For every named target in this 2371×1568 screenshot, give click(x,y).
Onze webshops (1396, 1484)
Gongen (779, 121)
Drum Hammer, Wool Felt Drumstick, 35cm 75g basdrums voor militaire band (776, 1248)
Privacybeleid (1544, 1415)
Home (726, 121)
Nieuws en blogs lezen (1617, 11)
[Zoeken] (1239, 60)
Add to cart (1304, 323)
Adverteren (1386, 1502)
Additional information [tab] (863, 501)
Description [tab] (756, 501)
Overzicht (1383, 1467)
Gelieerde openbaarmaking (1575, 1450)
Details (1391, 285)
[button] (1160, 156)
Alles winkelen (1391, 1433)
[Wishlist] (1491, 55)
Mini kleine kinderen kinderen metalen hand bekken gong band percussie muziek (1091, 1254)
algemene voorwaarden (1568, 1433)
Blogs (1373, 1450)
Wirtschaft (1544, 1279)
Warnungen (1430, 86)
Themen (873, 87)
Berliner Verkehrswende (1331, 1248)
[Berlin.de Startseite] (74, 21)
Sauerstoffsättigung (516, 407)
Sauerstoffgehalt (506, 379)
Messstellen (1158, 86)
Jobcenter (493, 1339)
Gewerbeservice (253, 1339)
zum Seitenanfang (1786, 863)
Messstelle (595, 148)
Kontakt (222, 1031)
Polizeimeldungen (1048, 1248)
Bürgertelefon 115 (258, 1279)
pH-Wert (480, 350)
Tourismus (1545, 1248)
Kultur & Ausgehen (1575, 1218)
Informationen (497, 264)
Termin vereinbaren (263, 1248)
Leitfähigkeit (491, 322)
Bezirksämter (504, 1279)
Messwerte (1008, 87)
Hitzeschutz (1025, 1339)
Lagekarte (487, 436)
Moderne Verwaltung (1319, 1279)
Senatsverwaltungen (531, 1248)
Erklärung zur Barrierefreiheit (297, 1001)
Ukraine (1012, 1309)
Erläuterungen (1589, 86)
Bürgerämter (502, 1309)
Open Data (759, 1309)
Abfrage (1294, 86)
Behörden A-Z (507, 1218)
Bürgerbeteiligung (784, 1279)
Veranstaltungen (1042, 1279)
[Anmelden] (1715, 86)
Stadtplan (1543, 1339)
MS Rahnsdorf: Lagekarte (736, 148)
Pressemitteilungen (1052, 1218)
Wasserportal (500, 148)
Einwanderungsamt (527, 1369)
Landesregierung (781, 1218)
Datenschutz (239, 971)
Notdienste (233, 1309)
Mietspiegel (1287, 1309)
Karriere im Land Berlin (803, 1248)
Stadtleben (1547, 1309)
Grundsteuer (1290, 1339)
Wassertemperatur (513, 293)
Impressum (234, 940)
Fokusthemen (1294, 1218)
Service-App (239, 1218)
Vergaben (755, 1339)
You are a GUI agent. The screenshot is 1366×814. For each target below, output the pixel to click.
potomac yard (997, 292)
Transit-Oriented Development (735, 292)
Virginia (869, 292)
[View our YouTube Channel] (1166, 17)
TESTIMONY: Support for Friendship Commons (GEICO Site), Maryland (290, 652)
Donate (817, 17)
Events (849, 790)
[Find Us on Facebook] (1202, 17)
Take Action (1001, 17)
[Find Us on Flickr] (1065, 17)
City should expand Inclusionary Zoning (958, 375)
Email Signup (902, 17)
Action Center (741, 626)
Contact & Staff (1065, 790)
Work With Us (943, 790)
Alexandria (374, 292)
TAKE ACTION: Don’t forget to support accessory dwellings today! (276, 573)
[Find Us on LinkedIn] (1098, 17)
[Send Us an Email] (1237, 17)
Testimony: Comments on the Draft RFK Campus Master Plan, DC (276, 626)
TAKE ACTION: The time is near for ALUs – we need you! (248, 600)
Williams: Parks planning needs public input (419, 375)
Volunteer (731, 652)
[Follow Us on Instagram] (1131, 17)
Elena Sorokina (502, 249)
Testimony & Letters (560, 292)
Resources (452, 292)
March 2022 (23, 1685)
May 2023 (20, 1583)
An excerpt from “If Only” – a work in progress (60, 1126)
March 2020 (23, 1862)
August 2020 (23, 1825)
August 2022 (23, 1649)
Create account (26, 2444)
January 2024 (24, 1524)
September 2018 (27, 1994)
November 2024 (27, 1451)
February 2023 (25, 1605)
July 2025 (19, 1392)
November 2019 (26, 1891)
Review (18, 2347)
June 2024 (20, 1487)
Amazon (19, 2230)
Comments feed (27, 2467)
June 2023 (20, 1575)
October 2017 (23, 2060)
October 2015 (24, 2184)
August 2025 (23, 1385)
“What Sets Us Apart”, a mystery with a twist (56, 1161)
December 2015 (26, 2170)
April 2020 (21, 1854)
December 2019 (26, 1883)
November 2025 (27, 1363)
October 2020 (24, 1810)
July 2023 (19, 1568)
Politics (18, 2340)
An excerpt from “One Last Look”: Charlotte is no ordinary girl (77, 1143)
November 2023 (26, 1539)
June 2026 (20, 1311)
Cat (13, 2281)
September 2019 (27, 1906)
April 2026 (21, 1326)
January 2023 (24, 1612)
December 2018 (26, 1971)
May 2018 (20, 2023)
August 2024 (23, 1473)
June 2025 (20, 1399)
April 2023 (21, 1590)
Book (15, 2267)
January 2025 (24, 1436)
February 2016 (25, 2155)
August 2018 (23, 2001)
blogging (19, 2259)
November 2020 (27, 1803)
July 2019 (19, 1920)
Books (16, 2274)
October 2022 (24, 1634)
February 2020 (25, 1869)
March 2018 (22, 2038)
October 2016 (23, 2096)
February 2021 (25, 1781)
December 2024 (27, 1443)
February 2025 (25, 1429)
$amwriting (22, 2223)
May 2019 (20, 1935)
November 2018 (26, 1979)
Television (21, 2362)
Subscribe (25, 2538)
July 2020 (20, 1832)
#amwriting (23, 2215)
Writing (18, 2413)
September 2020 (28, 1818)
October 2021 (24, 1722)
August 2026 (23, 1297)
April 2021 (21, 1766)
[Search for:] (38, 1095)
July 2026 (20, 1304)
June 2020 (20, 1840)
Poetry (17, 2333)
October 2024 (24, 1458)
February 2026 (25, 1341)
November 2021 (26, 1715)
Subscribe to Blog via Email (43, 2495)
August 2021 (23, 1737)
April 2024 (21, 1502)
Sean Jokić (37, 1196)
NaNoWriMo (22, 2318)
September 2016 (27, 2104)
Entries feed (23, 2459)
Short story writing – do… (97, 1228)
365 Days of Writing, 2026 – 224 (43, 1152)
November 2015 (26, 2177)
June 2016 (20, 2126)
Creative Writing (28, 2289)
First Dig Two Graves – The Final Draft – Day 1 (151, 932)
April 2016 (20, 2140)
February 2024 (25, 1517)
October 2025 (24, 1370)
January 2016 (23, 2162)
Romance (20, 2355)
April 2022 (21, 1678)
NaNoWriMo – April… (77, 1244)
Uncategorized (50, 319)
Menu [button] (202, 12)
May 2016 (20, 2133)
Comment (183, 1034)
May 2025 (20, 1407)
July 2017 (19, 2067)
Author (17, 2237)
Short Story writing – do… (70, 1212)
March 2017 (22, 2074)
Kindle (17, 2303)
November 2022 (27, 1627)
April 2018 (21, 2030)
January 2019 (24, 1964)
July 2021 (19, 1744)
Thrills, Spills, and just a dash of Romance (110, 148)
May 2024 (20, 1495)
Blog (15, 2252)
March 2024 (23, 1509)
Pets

------------------------------------------------

Return the full listing, character for character.

For every named target in this 2371×1568 screenshot, give click(x,y).
Onze webshops (1396, 1484)
Gongen (779, 121)
Drum Hammer, Wool Felt Drumstick, 35cm 75g basdrums voor militaire band (776, 1248)
Privacybeleid (1544, 1415)
Home (726, 121)
Nieuws en blogs lezen (1617, 11)
[Zoeken] (1239, 60)
Add to cart (1304, 323)
Adverteren (1386, 1502)
Additional information [tab] (863, 501)
Description [tab] (756, 501)
Overzicht (1383, 1467)
Gelieerde openbaarmaking (1575, 1450)
Details (1391, 285)
[button] (1160, 156)
Alles winkelen (1391, 1433)
[Wishlist] (1491, 55)
Mini kleine kinderen kinderen metalen hand bekken gong band percussie muziek (1091, 1254)
algemene voorwaarden (1568, 1433)
Blogs (1373, 1450)
Wirtschaft (1544, 1279)
Warnungen (1430, 86)
Themen (873, 87)
Berliner Verkehrswende (1331, 1248)
[Berlin.de Startseite] (74, 21)
Sauerstoffsättigung (516, 407)
Sauerstoffgehalt (506, 379)
Messstellen (1158, 86)
Jobcenter (493, 1339)
Gewerbeservice (253, 1339)
zum Seitenanfang (1786, 863)
Messstelle (595, 148)
Kontakt (222, 1031)
Polizeimeldungen (1048, 1248)
Bürgertelefon 115 (258, 1279)
pH-Wert (480, 350)
Tourismus (1545, 1248)
Kultur & Ausgehen (1575, 1218)
Informationen (497, 264)
Termin vereinbaren (263, 1248)
Leitfähigkeit (491, 322)
Bezirksämter (504, 1279)
Messwerte (1008, 87)
Hitzeschutz (1025, 1339)
Lagekarte (487, 436)
Moderne Verwaltung (1319, 1279)
Senatsverwaltungen (531, 1248)
Erklärung zur Barrierefreiheit (297, 1001)
Ukraine (1012, 1309)
Erläuterungen (1589, 86)
Bürgerämter (502, 1309)
Open Data (759, 1309)
Abfrage (1294, 86)
Behörden A-Z (507, 1218)
Bürgerbeteiligung (784, 1279)
Veranstaltungen (1042, 1279)
[Anmelden] (1715, 86)
Stadtplan (1543, 1339)
MS Rahnsdorf: Lagekarte (736, 148)
Pressemitteilungen (1052, 1218)
Wasserportal (500, 148)
Einwanderungsamt (527, 1369)
Landesregierung (781, 1218)
Datenschutz (239, 971)
Notdienste (233, 1309)
Mietspiegel (1287, 1309)
Karriere im Land Berlin (803, 1248)
Stadtleben (1547, 1309)
Grundsteuer (1290, 1339)
Wassertemperatur (513, 293)
Impressum (234, 940)
Fokusthemen (1294, 1218)
Service-App (239, 1218)
Vergaben (755, 1339)
You are a GUI agent. The screenshot is 1366×814. For each target below, output the pixel to click.
potomac yard (997, 292)
Transit-Oriented Development (735, 292)
Virginia (869, 292)
[View our YouTube Channel] (1166, 17)
TESTIMONY: Support for Friendship Commons (GEICO Site), Maryland (290, 652)
Donate (817, 17)
Events (849, 790)
[Find Us on Facebook] (1202, 17)
Take Action (1001, 17)
[Find Us on Flickr] (1065, 17)
City should expand Inclusionary Zoning (958, 375)
Email Signup (902, 17)
Action Center (741, 626)
Contact & Staff (1065, 790)
Work With Us (943, 790)
Alexandria (374, 292)
TAKE ACTION: Don’t forget to support accessory dwellings today! (276, 573)
[Find Us on LinkedIn] (1098, 17)
[Send Us an Email] (1237, 17)
Testimony: Comments on the Draft RFK Campus Master Plan, DC (276, 626)
TAKE ACTION: The time is near for ALUs – we need you! (248, 600)
Williams: Parks planning needs public input (419, 375)
Volunteer (731, 652)
[Follow Us on Instagram] (1131, 17)
Elena Sorokina (502, 249)
Testimony & Letters (560, 292)
Resources (452, 292)
March 2022 (23, 1685)
May 2023 (20, 1583)
An excerpt from “If Only” – a work in progress (60, 1126)
March 2020 (23, 1862)
August 2020 (23, 1825)
August 2022 (23, 1649)
Create account (26, 2444)
January 2024 (24, 1524)
September 2018 (27, 1994)
November 2024 (27, 1451)
February 2023 (25, 1605)
July 2025 (19, 1392)
November 2019 (26, 1891)
Review (18, 2347)
June 2024 (20, 1487)
Amazon (19, 2230)
Comments feed (27, 2467)
June 2023 (20, 1575)
October 2017 (23, 2060)
October 2015 (24, 2184)
August 2025 (23, 1385)
“What Sets Us Apart”, a mystery with a twist (56, 1161)
December 2015 (26, 2170)
April 2020 (21, 1854)
December 2019 (26, 1883)
November 2025 (27, 1363)
October 2020 (24, 1810)
July 2023 (19, 1568)
Politics (18, 2340)
An excerpt from “One Last Look”: Charlotte is no ordinary girl (77, 1143)
November 2023 (26, 1539)
June 2026 (20, 1311)
Cat (13, 2281)
September 2019 (27, 1906)
April 2026 (21, 1326)
January 2023 (24, 1612)
December 2018 (26, 1971)
May 2018 (20, 2023)
August 2024 (23, 1473)
June 2025 (20, 1399)
April 2023 (21, 1590)
Book (15, 2267)
January 2025 (24, 1436)
February 2016 (25, 2155)
August 2018 (23, 2001)
blogging (19, 2259)
November 2020 (27, 1803)
July 2019 (19, 1920)
Books (16, 2274)
October 2022 (24, 1634)
February 2020 (25, 1869)
March 2018 (22, 2038)
October 2016 (23, 2096)
February 2021 (25, 1781)
December 2024 (27, 1443)
February 2025 (25, 1429)
$amwriting (22, 2223)
May 2019 (20, 1935)
November 2018 (26, 1979)
Television (21, 2362)
Subscribe (25, 2538)
July 2020 (20, 1832)
#amwriting (23, 2215)
Writing (18, 2413)
September 2020 (28, 1818)
October 2021 (24, 1722)
August 2026 (23, 1297)
April 2021 (21, 1766)
[Search for:] (38, 1095)
July 2026 (20, 1304)
June 2020 (20, 1840)
Poetry (17, 2333)
October 2024 (24, 1458)
February 2026 (25, 1341)
November 2021 (26, 1715)
Subscribe to Blog via Email (43, 2495)
August 2021 (23, 1737)
April 2024 (21, 1502)
Sean Jokić (37, 1196)
NaNoWriMo (22, 2318)
September 2016 (27, 2104)
Entries feed (23, 2459)
Short story writing – do… (97, 1228)
365 Days of Writing, 2026 – 224 (43, 1152)
November 2015 (26, 2177)
June 2016 (20, 2126)
Creative Writing (28, 2289)
First Dig Two Graves – The Final Draft – Day 1 (151, 932)
April 2016 (20, 2140)
February 2024 (25, 1517)
October 2025 (24, 1370)
January 2016 (23, 2162)
Romance (20, 2355)
April 2022 (21, 1678)
NaNoWriMo – April… (77, 1244)
Uncategorized (50, 319)
Menu [button] (202, 12)
May 2016 (20, 2133)
Comment (183, 1034)
May 2025 (20, 1407)
July 2017 (19, 2067)
Author (17, 2237)
Short Story writing – do… (70, 1212)
March 2017 (22, 2074)
Kindle (17, 2303)
November 2022 (27, 1627)
April 2018 (21, 2030)
January 2019 (24, 1964)
July 2021 (19, 1744)
Thrills, Spills, and just a dash of Romance (110, 148)
May 2024 (20, 1495)
Blog (15, 2252)
March 2024 (23, 1509)
Pets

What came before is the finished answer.